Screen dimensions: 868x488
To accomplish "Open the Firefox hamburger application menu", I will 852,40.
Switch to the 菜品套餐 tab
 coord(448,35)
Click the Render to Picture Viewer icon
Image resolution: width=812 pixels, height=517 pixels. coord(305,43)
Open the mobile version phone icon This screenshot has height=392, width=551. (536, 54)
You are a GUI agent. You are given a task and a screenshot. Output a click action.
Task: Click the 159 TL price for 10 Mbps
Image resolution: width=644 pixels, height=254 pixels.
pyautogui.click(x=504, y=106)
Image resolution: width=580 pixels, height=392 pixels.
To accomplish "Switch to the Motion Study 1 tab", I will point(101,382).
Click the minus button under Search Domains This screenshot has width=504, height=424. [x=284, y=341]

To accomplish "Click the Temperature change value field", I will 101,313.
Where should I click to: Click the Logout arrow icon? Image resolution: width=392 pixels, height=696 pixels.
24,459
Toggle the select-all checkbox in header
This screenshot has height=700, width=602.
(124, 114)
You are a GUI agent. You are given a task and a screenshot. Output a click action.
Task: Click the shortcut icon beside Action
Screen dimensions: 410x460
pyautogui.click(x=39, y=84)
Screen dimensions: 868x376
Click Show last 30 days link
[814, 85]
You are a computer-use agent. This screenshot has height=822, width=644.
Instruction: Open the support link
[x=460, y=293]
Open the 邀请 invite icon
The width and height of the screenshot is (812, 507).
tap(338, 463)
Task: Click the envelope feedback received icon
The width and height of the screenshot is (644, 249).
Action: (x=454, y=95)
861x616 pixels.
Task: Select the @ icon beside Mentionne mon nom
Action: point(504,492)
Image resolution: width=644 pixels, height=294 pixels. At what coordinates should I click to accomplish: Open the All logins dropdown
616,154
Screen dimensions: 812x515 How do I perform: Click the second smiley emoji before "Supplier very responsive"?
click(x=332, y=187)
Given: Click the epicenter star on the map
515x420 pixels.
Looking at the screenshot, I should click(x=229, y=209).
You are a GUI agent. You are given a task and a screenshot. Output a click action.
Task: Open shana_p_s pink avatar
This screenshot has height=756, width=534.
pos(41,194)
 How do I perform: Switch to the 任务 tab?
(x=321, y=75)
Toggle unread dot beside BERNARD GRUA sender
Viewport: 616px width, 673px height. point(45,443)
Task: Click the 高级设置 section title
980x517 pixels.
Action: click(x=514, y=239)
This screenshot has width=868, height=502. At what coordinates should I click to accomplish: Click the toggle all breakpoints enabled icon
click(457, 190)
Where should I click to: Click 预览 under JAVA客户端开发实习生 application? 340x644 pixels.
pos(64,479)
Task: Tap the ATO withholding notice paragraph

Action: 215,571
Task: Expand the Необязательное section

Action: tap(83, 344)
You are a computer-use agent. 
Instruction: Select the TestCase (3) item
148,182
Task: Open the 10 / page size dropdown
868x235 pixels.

» **About this exercise**: Leaving every word in place, output the whole listing above.

» **Exercise response**:
Screen dimensions: 868x488
To accomplish "Open the Firefox hamburger application menu", I will 852,40.
Switch to the 菜品套餐 tab
 coord(448,35)
Click the Render to Picture Viewer icon
Image resolution: width=812 pixels, height=517 pixels. coord(305,43)
Open the mobile version phone icon This screenshot has height=392, width=551. (536, 54)
You are a GUI agent. You are given a task and a screenshot. Output a click action.
Task: Click the 159 TL price for 10 Mbps
Image resolution: width=644 pixels, height=254 pixels.
pyautogui.click(x=504, y=106)
Image resolution: width=580 pixels, height=392 pixels.
To accomplish "Switch to the Motion Study 1 tab", I will point(101,382).
Click the minus button under Search Domains This screenshot has width=504, height=424. [x=284, y=341]

To accomplish "Click the Temperature change value field", I will 101,313.
Where should I click to: Click the Logout arrow icon? Image resolution: width=392 pixels, height=696 pixels.
24,459
Toggle the select-all checkbox in header
This screenshot has height=700, width=602.
(124, 114)
You are a GUI agent. You are given a task and a screenshot. Output a click action.
Task: Click the shortcut icon beside Action
Screen dimensions: 410x460
pyautogui.click(x=39, y=84)
Screen dimensions: 868x376
Click Show last 30 days link
[814, 85]
You are a computer-use agent. This screenshot has height=822, width=644.
Instruction: Open the support link
[x=460, y=293]
Open the 邀请 invite icon
The width and height of the screenshot is (812, 507).
tap(338, 463)
Task: Click the envelope feedback received icon
The width and height of the screenshot is (644, 249).
Action: (x=454, y=95)
861x616 pixels.
Task: Select the @ icon beside Mentionne mon nom
Action: point(504,492)
Image resolution: width=644 pixels, height=294 pixels. At what coordinates should I click to accomplish: Open the All logins dropdown
616,154
Screen dimensions: 812x515 How do I perform: Click the second smiley emoji before "Supplier very responsive"?
click(x=332, y=187)
Given: Click the epicenter star on the map
515x420 pixels.
Looking at the screenshot, I should click(x=229, y=209).
You are a GUI agent. You are given a task and a screenshot. Output a click action.
Task: Open shana_p_s pink avatar
This screenshot has height=756, width=534.
pos(41,194)
 How do I perform: Switch to the 任务 tab?
(x=321, y=75)
Toggle unread dot beside BERNARD GRUA sender
Viewport: 616px width, 673px height. point(45,443)
Task: Click the 高级设置 section title
980x517 pixels.
Action: click(x=514, y=239)
This screenshot has width=868, height=502. At what coordinates should I click to accomplish: Click the toggle all breakpoints enabled icon
click(457, 190)
Where should I click to: Click 预览 under JAVA客户端开发实习生 application? 340x644 pixels.
pos(64,479)
Task: Tap the ATO withholding notice paragraph

Action: 215,571
Task: Expand the Необязательное section

Action: tap(83, 344)
You are a computer-use agent. 
Instruction: Select the TestCase (3) item
148,182
Task: Open the 10 / page size dropdown
868x235 pixels.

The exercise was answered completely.